Towards a 6% increase in mutual health insurance prices in 2025

Towards a 6% increase in mutual health insurance prices in 2025
Towards a 6% increase in mutual health insurance prices in 2025

You will have to pay more to benefit from mutual health insurance in 2025. This was announced by Mutualité Française, the federation which represents complementary health insurance with mutualist status.

These complementary services will increase their prices by an average of 6% in 2025, a smaller increase than in 2024, but which remains much higher than that observed over the last decade. Supplementary health insurance with mutualist status is the largest family of complementary health insurance. The figures they announce can therefore be considered a good approximation of the entire market.

An increase of 8.1% in 2024

Individual contracts, taken out in particular by retirees, “will increase on average by 5.3%,” French Mutuality said in a press release on Wednesday, based on figures from 41 mutual insurance companies, representing 19.9 million people covered.
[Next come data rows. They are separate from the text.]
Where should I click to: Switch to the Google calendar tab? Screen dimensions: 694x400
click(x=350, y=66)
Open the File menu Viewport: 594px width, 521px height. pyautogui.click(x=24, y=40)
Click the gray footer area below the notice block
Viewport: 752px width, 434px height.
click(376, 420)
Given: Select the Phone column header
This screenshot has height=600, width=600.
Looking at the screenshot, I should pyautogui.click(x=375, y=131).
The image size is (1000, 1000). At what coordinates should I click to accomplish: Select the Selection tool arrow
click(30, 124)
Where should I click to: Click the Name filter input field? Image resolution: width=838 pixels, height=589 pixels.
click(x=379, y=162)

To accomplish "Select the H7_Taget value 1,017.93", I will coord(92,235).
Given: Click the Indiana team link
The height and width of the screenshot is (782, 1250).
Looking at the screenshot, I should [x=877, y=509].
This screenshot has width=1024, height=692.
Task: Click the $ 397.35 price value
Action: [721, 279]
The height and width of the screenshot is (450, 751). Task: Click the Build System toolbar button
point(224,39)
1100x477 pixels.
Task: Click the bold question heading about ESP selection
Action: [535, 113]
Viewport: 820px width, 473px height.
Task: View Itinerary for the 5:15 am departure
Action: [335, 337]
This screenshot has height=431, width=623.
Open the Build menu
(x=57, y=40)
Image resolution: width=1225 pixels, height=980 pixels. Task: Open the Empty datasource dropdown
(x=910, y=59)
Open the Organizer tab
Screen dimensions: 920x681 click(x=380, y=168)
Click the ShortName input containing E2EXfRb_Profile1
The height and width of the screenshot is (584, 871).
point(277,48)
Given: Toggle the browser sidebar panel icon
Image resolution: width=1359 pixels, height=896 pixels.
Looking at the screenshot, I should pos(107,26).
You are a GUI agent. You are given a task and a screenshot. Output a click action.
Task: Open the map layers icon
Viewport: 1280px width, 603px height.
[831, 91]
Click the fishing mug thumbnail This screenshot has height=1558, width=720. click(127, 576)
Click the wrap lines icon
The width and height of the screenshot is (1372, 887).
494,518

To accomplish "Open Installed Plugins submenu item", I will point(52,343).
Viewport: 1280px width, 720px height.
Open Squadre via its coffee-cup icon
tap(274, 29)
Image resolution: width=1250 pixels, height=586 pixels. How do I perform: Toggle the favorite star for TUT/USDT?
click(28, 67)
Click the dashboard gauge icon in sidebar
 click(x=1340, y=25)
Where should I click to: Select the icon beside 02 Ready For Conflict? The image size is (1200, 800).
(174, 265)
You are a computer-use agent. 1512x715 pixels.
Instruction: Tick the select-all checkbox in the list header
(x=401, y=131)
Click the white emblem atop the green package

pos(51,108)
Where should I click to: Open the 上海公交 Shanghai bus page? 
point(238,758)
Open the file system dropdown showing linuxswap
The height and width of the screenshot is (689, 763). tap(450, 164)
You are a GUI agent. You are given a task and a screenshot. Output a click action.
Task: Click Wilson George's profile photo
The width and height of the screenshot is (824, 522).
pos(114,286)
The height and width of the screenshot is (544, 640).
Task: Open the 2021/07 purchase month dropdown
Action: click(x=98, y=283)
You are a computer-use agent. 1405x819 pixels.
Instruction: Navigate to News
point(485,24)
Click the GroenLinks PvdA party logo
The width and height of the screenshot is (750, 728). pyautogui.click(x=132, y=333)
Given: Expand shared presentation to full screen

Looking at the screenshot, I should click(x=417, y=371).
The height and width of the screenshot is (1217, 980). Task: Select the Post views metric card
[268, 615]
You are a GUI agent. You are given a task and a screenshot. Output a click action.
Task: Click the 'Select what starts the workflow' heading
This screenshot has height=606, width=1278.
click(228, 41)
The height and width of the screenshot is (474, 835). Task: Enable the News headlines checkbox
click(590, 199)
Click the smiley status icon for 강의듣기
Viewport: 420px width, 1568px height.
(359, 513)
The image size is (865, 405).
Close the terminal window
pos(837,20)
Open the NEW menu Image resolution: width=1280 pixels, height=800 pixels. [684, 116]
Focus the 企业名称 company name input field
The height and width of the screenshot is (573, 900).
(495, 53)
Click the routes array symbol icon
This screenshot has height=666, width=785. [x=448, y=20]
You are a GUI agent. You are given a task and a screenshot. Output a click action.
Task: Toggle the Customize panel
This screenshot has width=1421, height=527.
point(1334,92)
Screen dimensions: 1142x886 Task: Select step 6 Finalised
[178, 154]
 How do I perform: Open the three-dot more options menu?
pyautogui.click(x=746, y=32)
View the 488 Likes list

Compulsory collective contracts covering employees via their company “will increase by 7.3% on average”, and optional collective contracts “by 6.8%”, details the Mutuality. For 2024, Mutualité and other families had posted record increases (+ 8.1% for Mutualité), after + 4.7% in 2023, and + 3.4% in 2022. Over the previous ten years, the increase was 2.6% on average each year.

An “inevitable” increase according to the Mutuality

“Aging of the population, access to new treatments and medical technologies, and better recognition of health professions explain these upward trends,” she indicates. “The increase in mutual contributions in 2025 is inevitable” due to several factors, including the “structural” increase in health spending in , i.e. + 5.2% in 2023, indicates the Mutuality.

To this structural effect is added a greater participation of complementary health insurance in the financing of certain expenses, such as dental costs – of which complementary health insurance now assumes 40%, compared to 30% before 2023, she adds. “We understand that people are wondering about this increase but it is done at the level strictly necessary to maintain the protection of all,” indicates the president of the Mutuality, Eric Chenut, in the press release.